If we really cared about Cuban children, we'd end the embargo.
Apr 25, 2000 | Long before "Buena Vista Social Club" revived American interest in Cuban music, the biggest pop hit among Havana's disaffected teenagers was a tune called "Ese Hombre Es Loco" (That Man is Crazy). Though the video version featured images of Napoleon, Hitler and Ronald Reagan, the urban underground whispered that the true subject of the song's provocative lyrics was "El Jefe" -- dictator Fidel Castro.
Yet today, in the midst of international mania over a six-year-old boy, it seems that Castro isn't the only one driven mad by four decades of embargo, standoff and overheated rhetoric. The madness surrounding Elian Gonzalez -- so contagious that it has infected politicians and pundits of both parties -- provides an apt metaphor for the insanity of overall American policy toward Cuba.

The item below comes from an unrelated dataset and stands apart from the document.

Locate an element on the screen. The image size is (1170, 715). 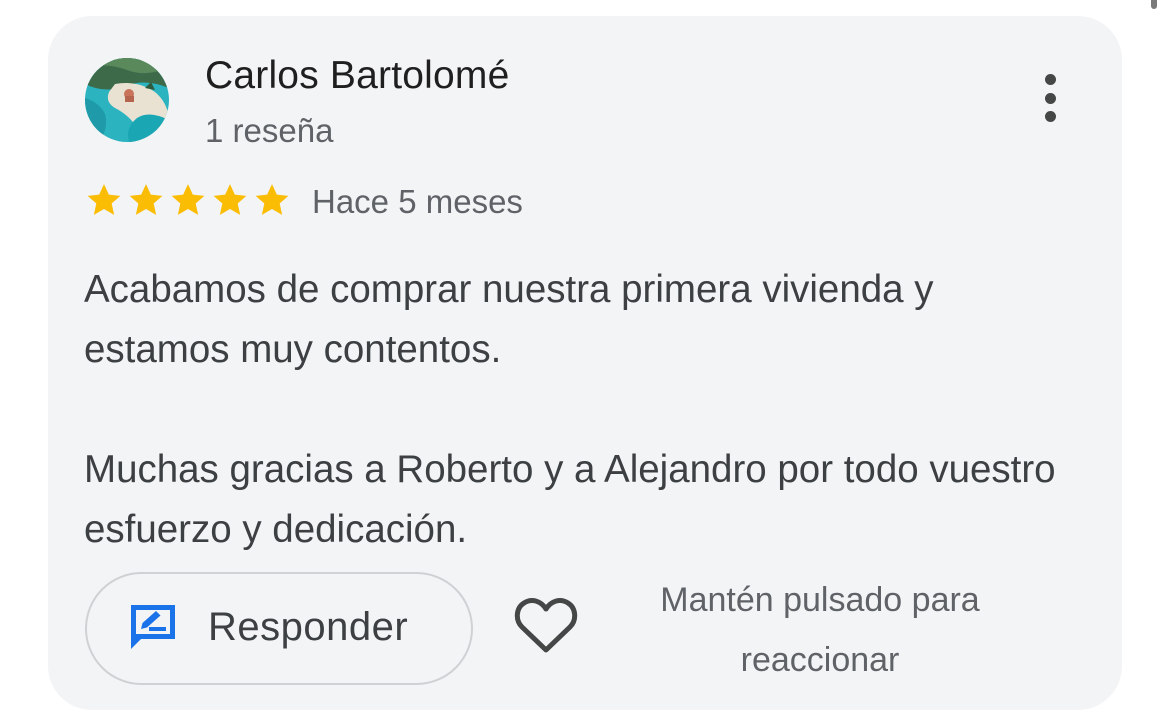
reply-button: Responder is located at coordinates (279, 628).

For more than 40 years, the leaders of the exile community in Miami have believed that economic pressure and an occasional act of terrorism would eventually dethrone Castro. Most of them still cling to those beliefs, despite the indisputable truth that such tactics have failed and failed miserably. Accordingly, a loud claque of fanatics down in Little Havana have declared that little Elian Gonzalez is a messenger sent from heaven to uphold their cause. To them the boy is a miniature saint, sometimes accompanied by apparitions of the Virgin Mary in bathroom mirrors and swimming pools.

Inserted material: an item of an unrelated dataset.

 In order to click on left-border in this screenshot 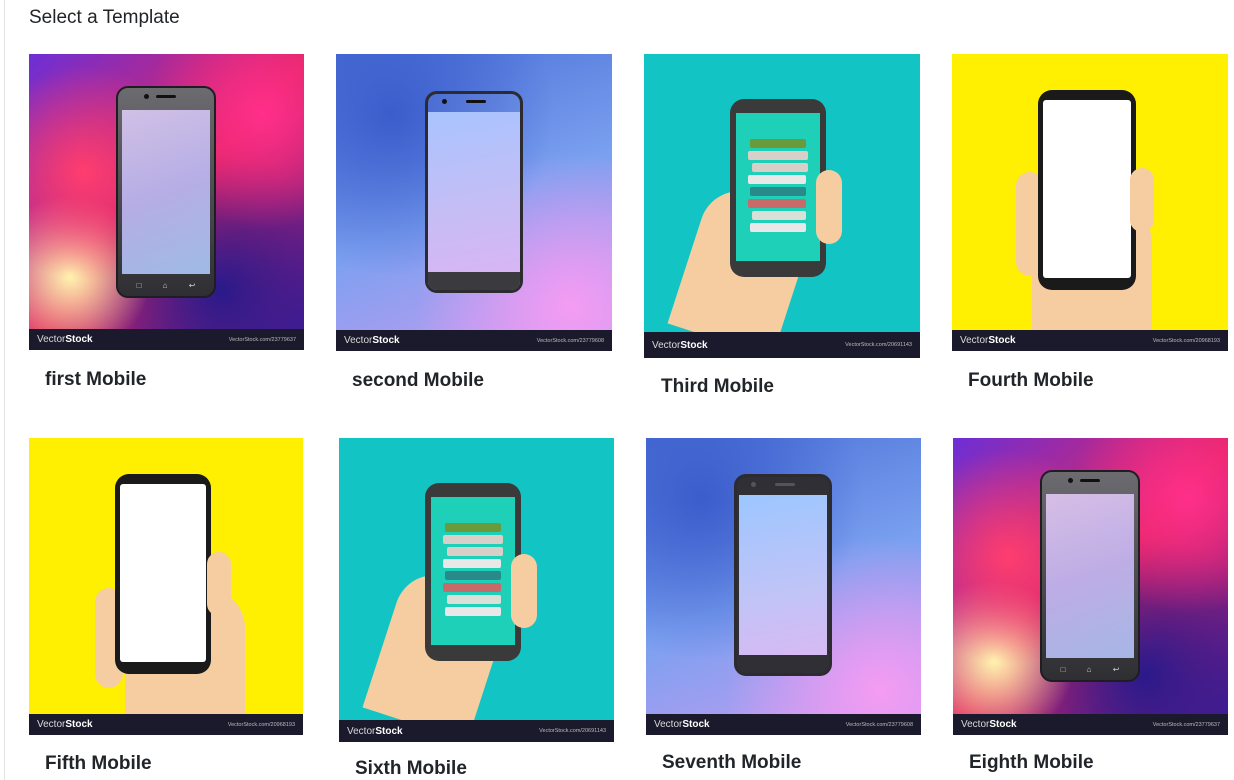, I will do `click(4, 390)`.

Caught up in their politico-religious frenzy, the exile leaders have attracted a motley variety of supporters. On the editorial page of the Wall Street Journal, former Reagan speechwriter Peggy Noonan has asserted not only that a school of dolphins rescued Elian from the perils of the Florida Strait and "surrounded him like a contingent of angels," but that this alleged miracle should be seen "as possible evidence of the reasonable assumption that God's creatures had been commanded to protect one of God's children."
To cite such signs and portents is to suggest that anyone who thinks Elian belongs with his father -- such as the editorial writers at the equally conservative New York Post, and for that matter most Americans -- must be ungodly (and probably Castro-loving) pinkos.

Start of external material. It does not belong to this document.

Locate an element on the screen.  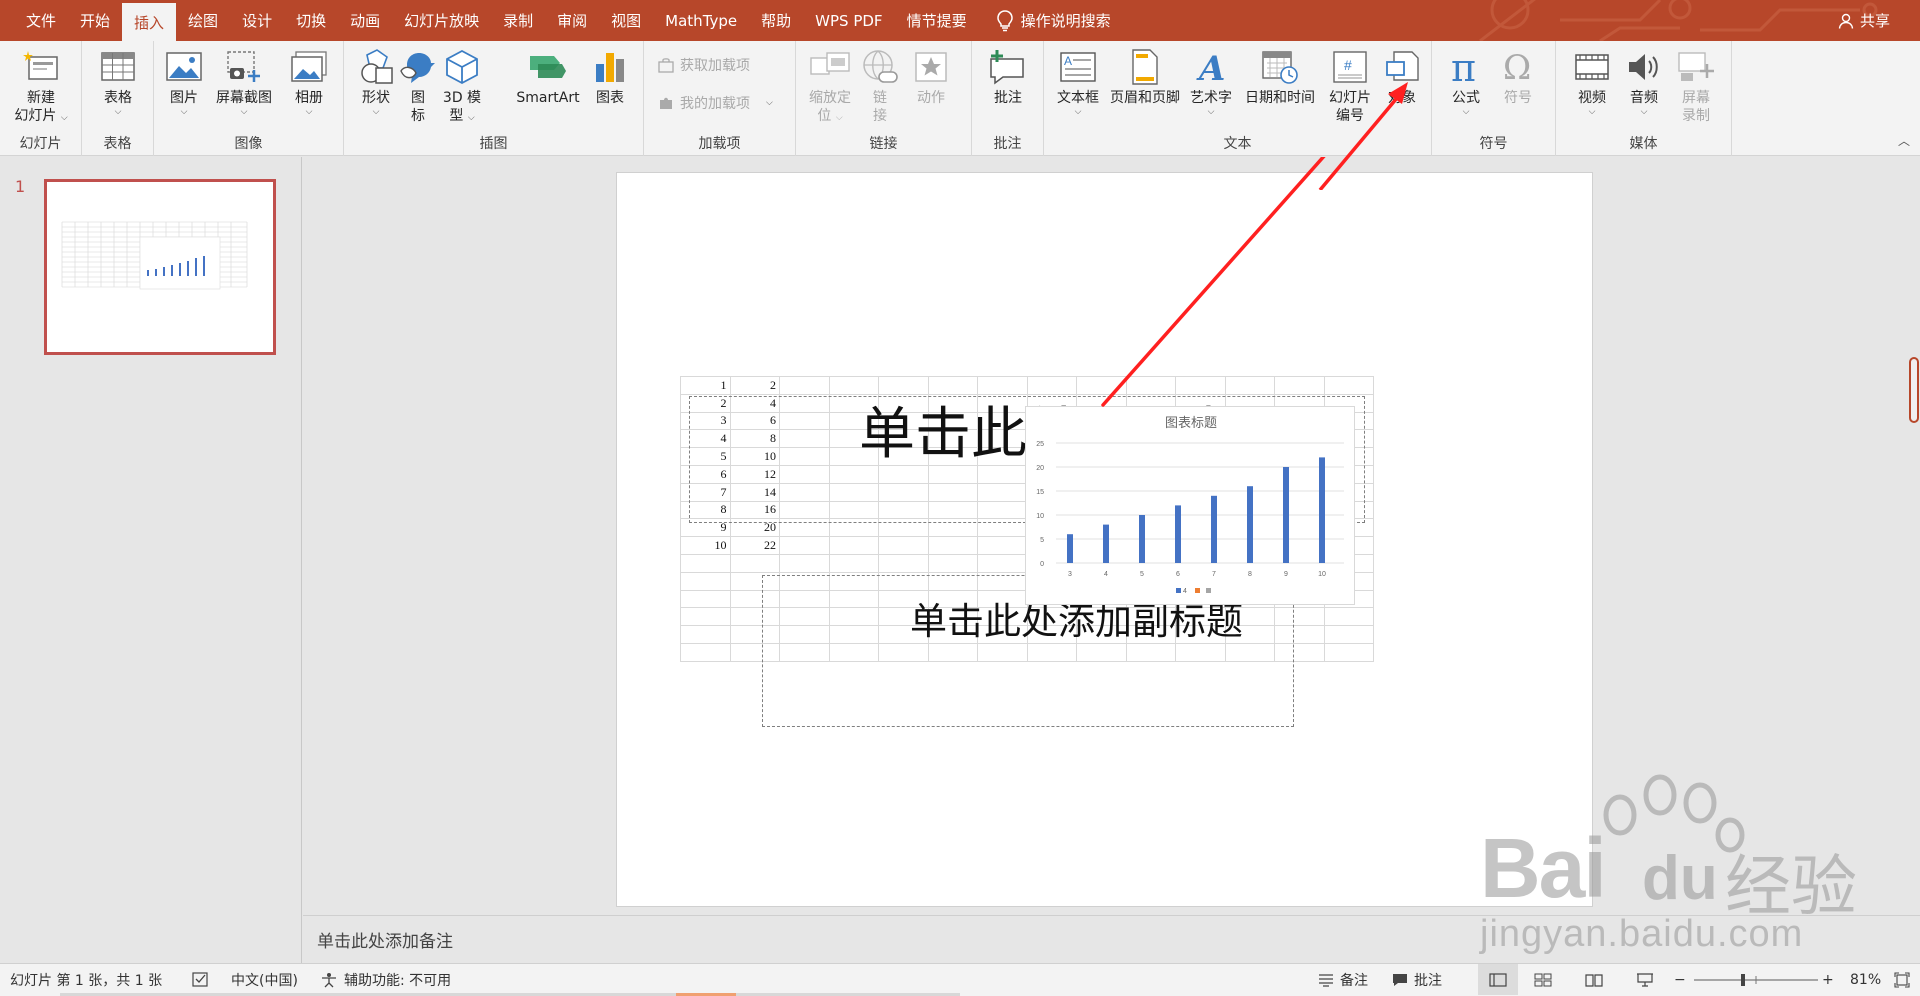
album-button: 相册 ⌵ is located at coordinates (309, 82).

The wackiness engendered by Elian's plight has also seized Vice President Al Gore, whose remarks about administration policy toward Elian have made him sound both discombobulated and disloyal. Nurturing the strange notion that he can somehow entice ultraconservative Cuban-Americans to vote for him against George W. Bush, the vice president has succeeded instead in alienating nearly every Democratic constituency in Florida and the other 49 states. Reiterating his pandering after the Miami raid served only to irritate all of these potential supporters once again. But he seems incapable of restraining himself on the subject.